- YOUR OBJECTIVE
I would like every entry below written out exactly.

───── TASK DATA

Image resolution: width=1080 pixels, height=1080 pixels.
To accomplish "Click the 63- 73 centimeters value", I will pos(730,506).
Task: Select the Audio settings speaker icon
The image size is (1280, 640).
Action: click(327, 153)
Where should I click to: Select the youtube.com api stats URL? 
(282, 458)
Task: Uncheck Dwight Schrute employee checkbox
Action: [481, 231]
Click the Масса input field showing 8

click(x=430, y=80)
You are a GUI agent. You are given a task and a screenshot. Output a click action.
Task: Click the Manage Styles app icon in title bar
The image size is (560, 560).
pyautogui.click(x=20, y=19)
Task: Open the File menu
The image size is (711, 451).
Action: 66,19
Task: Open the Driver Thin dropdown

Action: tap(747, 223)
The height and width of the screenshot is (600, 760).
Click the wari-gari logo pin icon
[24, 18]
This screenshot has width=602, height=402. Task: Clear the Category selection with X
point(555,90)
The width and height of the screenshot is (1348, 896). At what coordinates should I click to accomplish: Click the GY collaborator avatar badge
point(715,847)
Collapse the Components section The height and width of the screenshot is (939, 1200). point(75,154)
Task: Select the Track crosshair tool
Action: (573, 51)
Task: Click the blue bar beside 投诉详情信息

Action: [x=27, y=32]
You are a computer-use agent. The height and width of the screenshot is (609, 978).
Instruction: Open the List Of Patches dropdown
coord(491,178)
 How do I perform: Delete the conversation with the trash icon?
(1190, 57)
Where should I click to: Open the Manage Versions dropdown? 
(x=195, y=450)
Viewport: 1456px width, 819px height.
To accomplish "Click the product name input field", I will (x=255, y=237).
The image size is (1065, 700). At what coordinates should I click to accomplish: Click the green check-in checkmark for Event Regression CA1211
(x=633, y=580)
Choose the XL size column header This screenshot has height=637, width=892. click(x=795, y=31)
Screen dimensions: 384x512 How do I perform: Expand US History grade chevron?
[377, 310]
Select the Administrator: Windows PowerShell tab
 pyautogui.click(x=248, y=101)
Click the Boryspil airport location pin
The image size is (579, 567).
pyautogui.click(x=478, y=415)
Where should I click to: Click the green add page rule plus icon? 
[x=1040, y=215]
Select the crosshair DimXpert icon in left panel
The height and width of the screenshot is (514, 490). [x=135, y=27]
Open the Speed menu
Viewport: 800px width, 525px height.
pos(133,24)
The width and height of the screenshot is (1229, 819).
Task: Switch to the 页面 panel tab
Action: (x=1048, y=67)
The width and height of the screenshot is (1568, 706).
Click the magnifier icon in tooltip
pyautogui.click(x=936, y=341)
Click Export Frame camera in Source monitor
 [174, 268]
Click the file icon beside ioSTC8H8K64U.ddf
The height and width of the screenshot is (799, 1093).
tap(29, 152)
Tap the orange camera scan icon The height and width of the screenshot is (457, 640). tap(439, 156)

──────────

- OUTPUT
Image resolution: width=1080 pixels, height=1080 pixels.
To accomplish "Click the 63- 73 centimeters value", I will pos(730,506).
Task: Select the Audio settings speaker icon
The image size is (1280, 640).
Action: click(327, 153)
Where should I click to: Select the youtube.com api stats URL? 
(282, 458)
Task: Uncheck Dwight Schrute employee checkbox
Action: [481, 231]
Click the Масса input field showing 8

click(x=430, y=80)
You are a GUI agent. You are given a task and a screenshot. Output a click action.
Task: Click the Manage Styles app icon in title bar
The image size is (560, 560).
pyautogui.click(x=20, y=19)
Task: Open the File menu
The image size is (711, 451).
Action: 66,19
Task: Open the Driver Thin dropdown

Action: tap(747, 223)
The height and width of the screenshot is (600, 760).
Click the wari-gari logo pin icon
[24, 18]
This screenshot has width=602, height=402. Task: Clear the Category selection with X
point(555,90)
The width and height of the screenshot is (1348, 896). At what coordinates should I click to accomplish: Click the GY collaborator avatar badge
point(715,847)
Collapse the Components section The height and width of the screenshot is (939, 1200). point(75,154)
Task: Select the Track crosshair tool
Action: (573, 51)
Task: Click the blue bar beside 投诉详情信息

Action: [x=27, y=32]
You are a computer-use agent. The height and width of the screenshot is (609, 978).
Instruction: Open the List Of Patches dropdown
coord(491,178)
 How do I perform: Delete the conversation with the trash icon?
(1190, 57)
Where should I click to: Open the Manage Versions dropdown? 
(x=195, y=450)
Viewport: 1456px width, 819px height.
To accomplish "Click the product name input field", I will (x=255, y=237).
The image size is (1065, 700). At what coordinates should I click to accomplish: Click the green check-in checkmark for Event Regression CA1211
(x=633, y=580)
Choose the XL size column header This screenshot has height=637, width=892. click(x=795, y=31)
Screen dimensions: 384x512 How do I perform: Expand US History grade chevron?
[377, 310]
Select the Administrator: Windows PowerShell tab
 pyautogui.click(x=248, y=101)
Click the Boryspil airport location pin
The image size is (579, 567).
pyautogui.click(x=478, y=415)
Where should I click to: Click the green add page rule plus icon? 
[x=1040, y=215]
Select the crosshair DimXpert icon in left panel
The height and width of the screenshot is (514, 490). [x=135, y=27]
Open the Speed menu
Viewport: 800px width, 525px height.
pos(133,24)
The width and height of the screenshot is (1229, 819).
Task: Switch to the 页面 panel tab
Action: (x=1048, y=67)
The width and height of the screenshot is (1568, 706).
Click the magnifier icon in tooltip
pyautogui.click(x=936, y=341)
Click Export Frame camera in Source monitor
 [174, 268]
Click the file icon beside ioSTC8H8K64U.ddf
The height and width of the screenshot is (799, 1093).
tap(29, 152)
Tap the orange camera scan icon The height and width of the screenshot is (457, 640). tap(439, 156)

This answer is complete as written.